Believing in the possibility of my change can reinforce my optimism that my patients can change their own lives for the better, with my help.

 

Another problem with implementing healthcare standardization on a large scale is that there’s no possible way of judging empirically whether it will all work. (Standardization is the question here. Other issues are easier. For example, I think it’s uncontroversial at this point that expanding healthcare access will save lives.) Neither is there an experimental design which could test the question. We basically have to take it on faith that checklists will scale up to entire healthcare systems.

Is there a way to foresee problems when large systematic change like this is undertaken – in any field, not just medicine? I am asking you, dear readers, because it’s frankly something I haven’t looked into much. Did anyone say, wait a minute, we shouldn’t construct a huge network of interstate highways? Or: let’s think a minute before we build and test an atomic bomb?

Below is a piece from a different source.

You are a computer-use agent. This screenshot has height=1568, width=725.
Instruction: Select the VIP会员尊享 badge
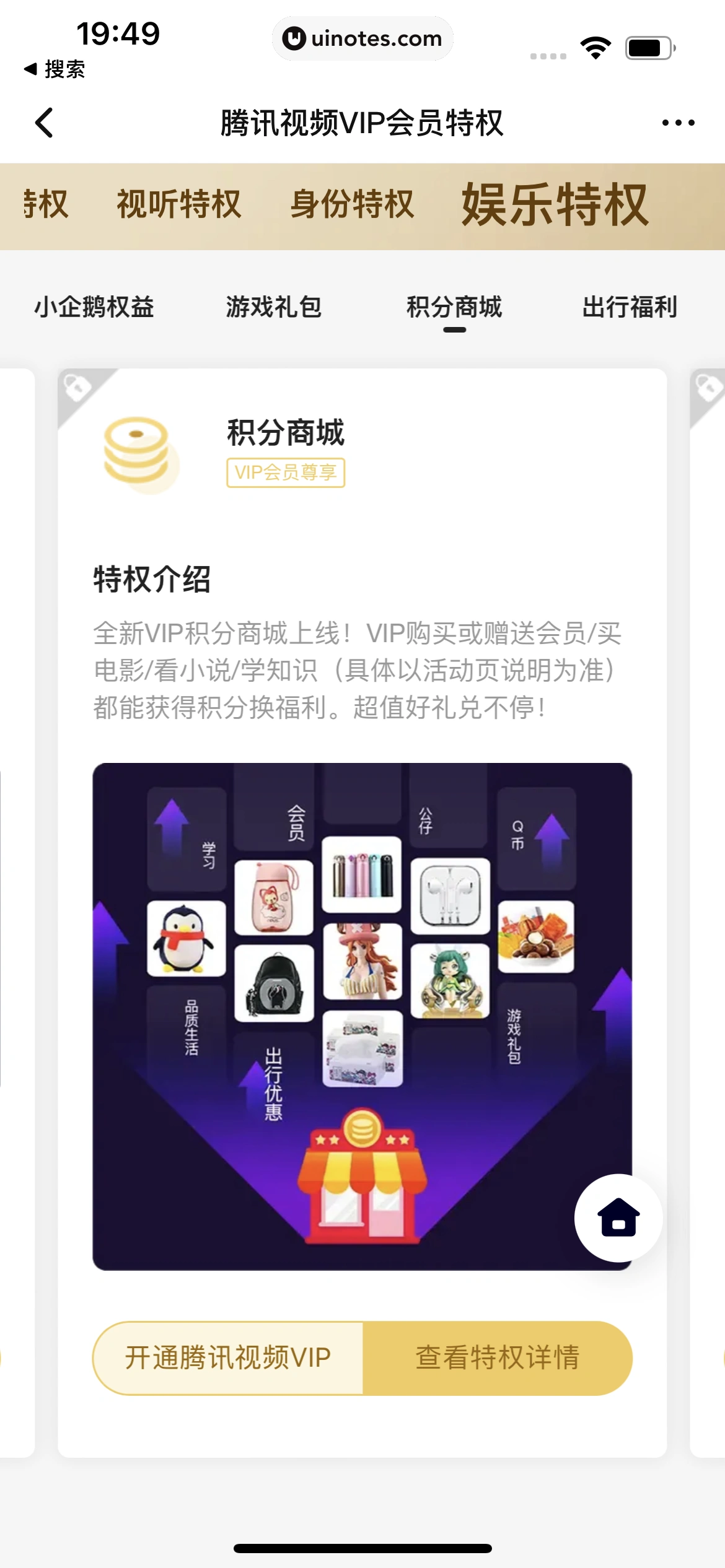point(286,474)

There are instances where people did stand athwart history and yell  Stop. Iraq comes to mind. But political change, war and peace, seems different, more reactive, than systematic change which we try to initiate on an a priori basis.

Of course, I don’t think healthcare standardization is per se dangerous. I just think, per  my previous post, that much of what’s worthwhile in healthcare is not currently quantified. Not unquantifiable as I said before, but currently understudied. Do we know enough about what will be left behind if we move forward under our current, imperfect assumptions about quality?

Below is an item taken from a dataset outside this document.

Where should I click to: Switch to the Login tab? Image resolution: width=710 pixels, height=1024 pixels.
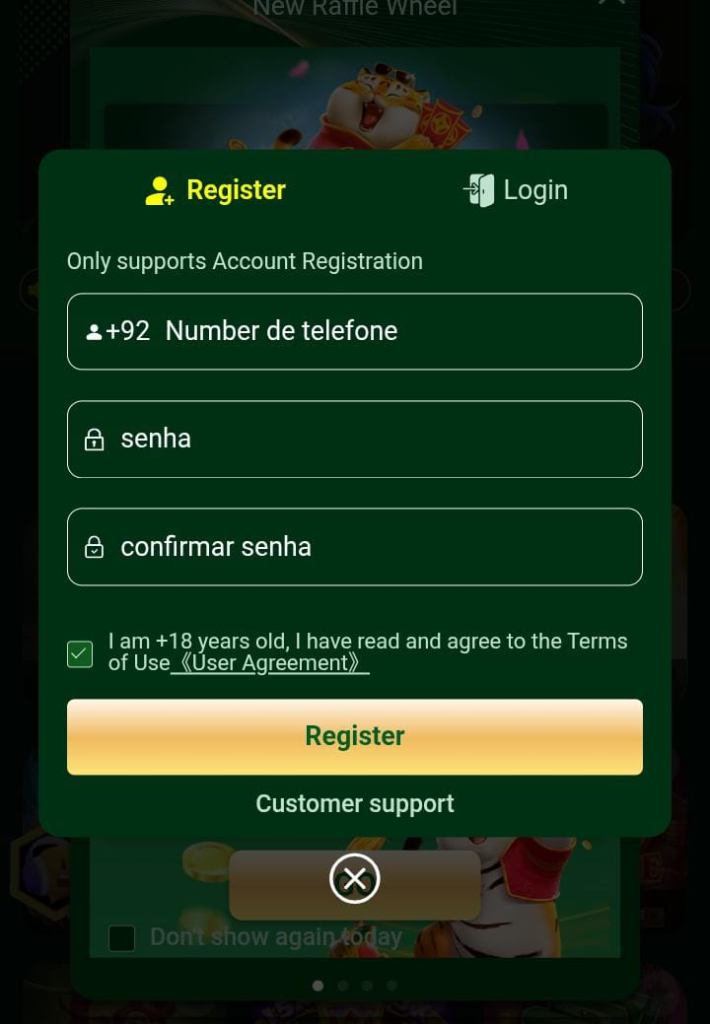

Two movements approach change in Judaism in different ways. Orthodoxy constructs a myth according to which change does not occur, at least consciously, in the halachic process. It is imposed from without, sure, by social forces and non-Jewish perfidy, but never by poskim themselves for the purpose of change itself. 

Conservative Judaism claims that they have the steering wheel of halachic change in their hands and turn it only when moral considerations become urgent and primary. The Bandaid must be ripped off at some point when the gap between moral reality and halachic text becomes too great to bear. This is painful, as can be seen from this teshuvah, where – even in egalitarian synagogues – the number of women wearing tallis and tefillin are few and far between. A halachic change was made for moral reasons, and it was painful but necessary.

Orthodoxy deals pain, too, but in a different way – to classes of people excluded from the halachic process. People change faster than Orthodox halachah. Gays and lesbians and women are two obvious groups that are considered only very slowly.

Pain is part of life, and I don’t think either of these groups has a monopoly on it, or – conversely – a magic formula to avoid it. You pays your synagogue dues and you takes your choice.